In 2022 we were also required to navigate a number of events we had not anticipated at the start of the year, and which took up significant management time. In particular, while we were successful in our defense against the shareholder activism, this event, including the public attention drawn to it, took a toll on the mental health of many of our employees who are proud of their work at R&Q. I have been particularly impressed with the way our employees responded with continued focus and commitment.

Turning to our performance for 2022, we are disappointed with our headline operating result, which is a Pre-Tax Operating Loss of $33.3 million.
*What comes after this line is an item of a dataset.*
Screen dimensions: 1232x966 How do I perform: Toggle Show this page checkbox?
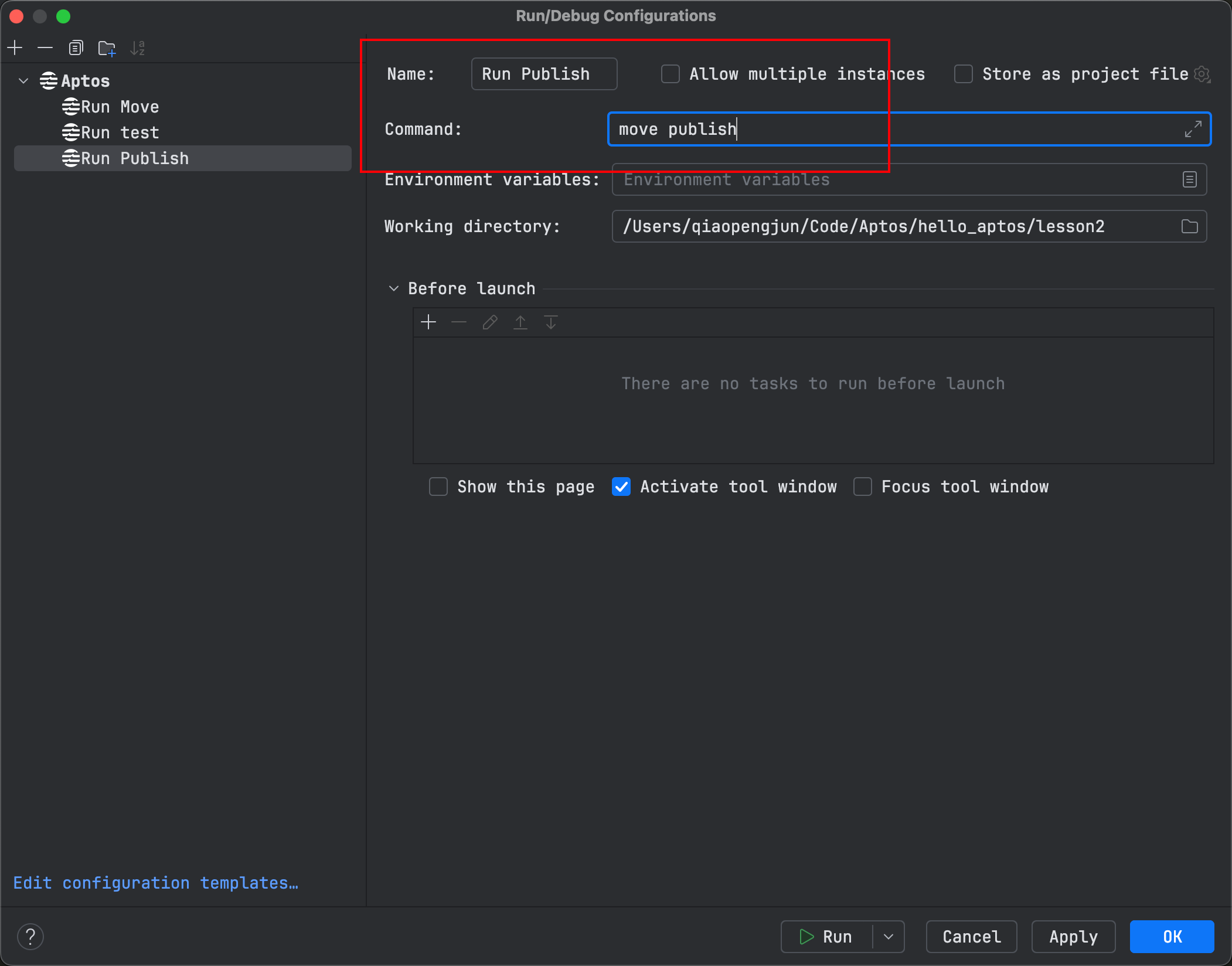438,487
This loss is larger than expected, primarily driven by $32 million of adverse development in R&Q Legacy, mainly from our older legacy transactions. Beyond the adverse development, and at an underlying level, this result reflects two businesses at different stages of their development. Accredited continued to grow and reported record results and a profit of $55.7 million while R&Q Legacy reported a loss of $56.6 million. If not for the adverse development, R&Q Legacy would have shown good execution against its transition plan to become a more capital efficient business. Our overall loss was also impacted by $32.4 million in Corporate and Other, which is primarily interest expense. I will discuss Accredited and R&Q Legacy in more detail shortly.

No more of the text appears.